Damage or Error (Based) Theory of Aging
Mitochondria DamageĀ — Depletion of Cellular Energy
Mitochondria are the cellular organelles within the cells of our body whose membrane is the location of cell respiration and energy metabolism (oxygen metabolism). These small organelles are the principal sites of energy production, and cells have hundreds of them. It is the location for the cascade of redox reactions i.e. the electron transport chain (ETC) of oxygen metabolism and is the source where endogenous free radicals, i.e. reactive oxygen species (ROS) are produced. Cellular energy currency/molecular ATPs are produced as the coupled reactions of ETC known as oxidative phorsphylation which in turn used as energy to drive cell’s metabolism machine..
It has been proposed that aging was partially a result of decreased energy production in the cell’s mitochondria. In the presence of reduced mitochondria function, cells become defective and lack the energy needed to effectively repair mutated or damaged DNA, replenish and renew injured tissue, and retain the efficiency of our body’s other repair, maintenance and defense systems. This theory about the correlation of cell energy depletion and aging have been validated by published scientific studies since its proposal.

### Required actions
a) Echo the passage on mitochondria and aging word for word, starting with "It has been" and going on through "since its proposal.".
b) Answer these questions from the passage on mitochondria and aging:
(i) How many mitochondria do cells have?
(ii) What are the endogenous free radicals produced in mitochondria called?
(iii) According to the proposal described, aging was partially a result of what?

### Raw data
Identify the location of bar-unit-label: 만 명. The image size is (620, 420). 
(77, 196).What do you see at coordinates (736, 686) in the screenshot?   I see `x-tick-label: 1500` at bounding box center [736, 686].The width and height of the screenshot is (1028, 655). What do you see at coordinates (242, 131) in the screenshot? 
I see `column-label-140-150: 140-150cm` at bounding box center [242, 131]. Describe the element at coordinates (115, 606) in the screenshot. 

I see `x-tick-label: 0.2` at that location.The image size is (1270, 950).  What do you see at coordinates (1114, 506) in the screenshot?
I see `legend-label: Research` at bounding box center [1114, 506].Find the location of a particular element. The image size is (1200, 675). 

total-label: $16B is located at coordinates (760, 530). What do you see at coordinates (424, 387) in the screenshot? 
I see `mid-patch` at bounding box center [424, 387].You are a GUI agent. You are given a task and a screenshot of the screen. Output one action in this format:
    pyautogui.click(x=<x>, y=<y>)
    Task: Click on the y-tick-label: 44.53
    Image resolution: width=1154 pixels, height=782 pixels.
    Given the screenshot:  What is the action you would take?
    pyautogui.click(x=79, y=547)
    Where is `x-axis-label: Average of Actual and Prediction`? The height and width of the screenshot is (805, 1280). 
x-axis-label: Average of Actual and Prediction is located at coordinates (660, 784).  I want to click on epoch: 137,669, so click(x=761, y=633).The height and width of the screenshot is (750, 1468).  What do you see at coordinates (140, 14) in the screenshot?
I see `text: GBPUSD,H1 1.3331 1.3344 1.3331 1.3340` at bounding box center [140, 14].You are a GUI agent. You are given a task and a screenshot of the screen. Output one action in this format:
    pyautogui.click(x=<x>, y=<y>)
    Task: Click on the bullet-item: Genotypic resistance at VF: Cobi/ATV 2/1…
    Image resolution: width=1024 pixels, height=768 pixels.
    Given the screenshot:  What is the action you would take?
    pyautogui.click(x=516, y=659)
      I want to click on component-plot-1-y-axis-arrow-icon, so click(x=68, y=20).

### Solutions to the tasks
a)
It has been proposed that aging was partially a result of decreased energy production in the cell’s mitochondria. In the presence of reduced mitochondria function, cells become defective and lack the energy needed to effectively repair mutated or damaged DNA, replenish and renew injured tissue, and retain the efficiency of our body’s other repair, maintenance and defense systems. This theory about the correlation of cell energy depletion and aging have been validated by published scientific studies since its proposal.

b)
(i) Hundreds.
(ii) Reactive oxygen species (ROS).
(iii) Decreased energy production in the cell's mitochondria.